Insights into the global effect on Staphylococcus aureus growth arrest by induction of the endoribonuclease MazF toxin

A crucial bacterial strategy to avoid killing by antibiotics is to enter a growth arrested state, yet the molecular mechanisms behind this process remain elusive. The conditional overexpression of MazF, the endoribonuclease toxin of the MazEF toxin-antitoxin system in Staphylococcus aureus, is one approach to induce bacterial growth arrest, but its targets remain largely unknown. We used overexpression of MazF and high-throughput sequence analysis following the exact mapping of non-phosphorylated transcriptome ends (nEMOTE) technique to reveal in vivo toxin cleavage sites on a global scale. We obtained a catalogue of MazF cleavage sites and unearthed an extended MazF cleavage specificity that goes beyond the previously reported one. We correlated transcript cleavage and abundance in a global transcriptomic profiling during mazF overexpression. We observed that MazF affects RNA molecules involved in ribosome biogenesis, cell wall synthesis, cell division and RNA turover and thus deliver a plausible explanation for how mazF overexpression induces stasis. We hypothesize that autoregulation of MazF occurs by directly modulating the MazEF operon, such as the rsbUVW genes that regulate the alternative SigB, including an observed cleavage site on the MazF mRNA that would ultimately play a role in entry and exit from bacterial stasis.
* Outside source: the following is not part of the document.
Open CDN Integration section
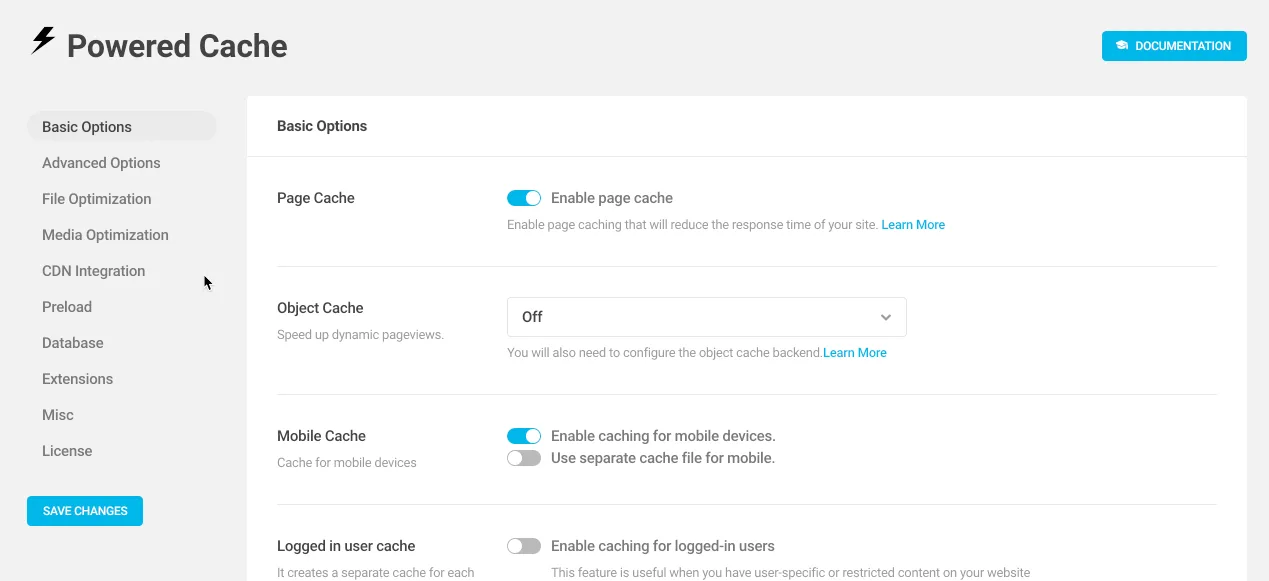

Overall design: mazF is a toxin with an endoribonuceolitic activity. To study mazF in S. aureus, we build the strain dmazEF where the toxin (mazF) and its antitoxin (mazE) are deleted. We introduced into it a plasmid (pF) with mazF under the control of anhydrotetracycline inducible promoter. At OD 0.4, and after 10 minutes induction of mazF, the RNA is extracted and prepared folowing two protocols: RNA-seq and nEMOTE-seq. While RNA-seq allow to obtain a global picture of the expressed RNA fragments in the cell, nEMOTE-seq focus specifically on mono-phosphorylated 5'-ends. As the endoribonucleic activity of mazF is expected to create new monoposphorylated 5'-ends when an RNA is cleaved, nEMOTE-seq is used to find cleavage sites of mazF by looking at 5'-ends specifically appearing when mazF is expressed.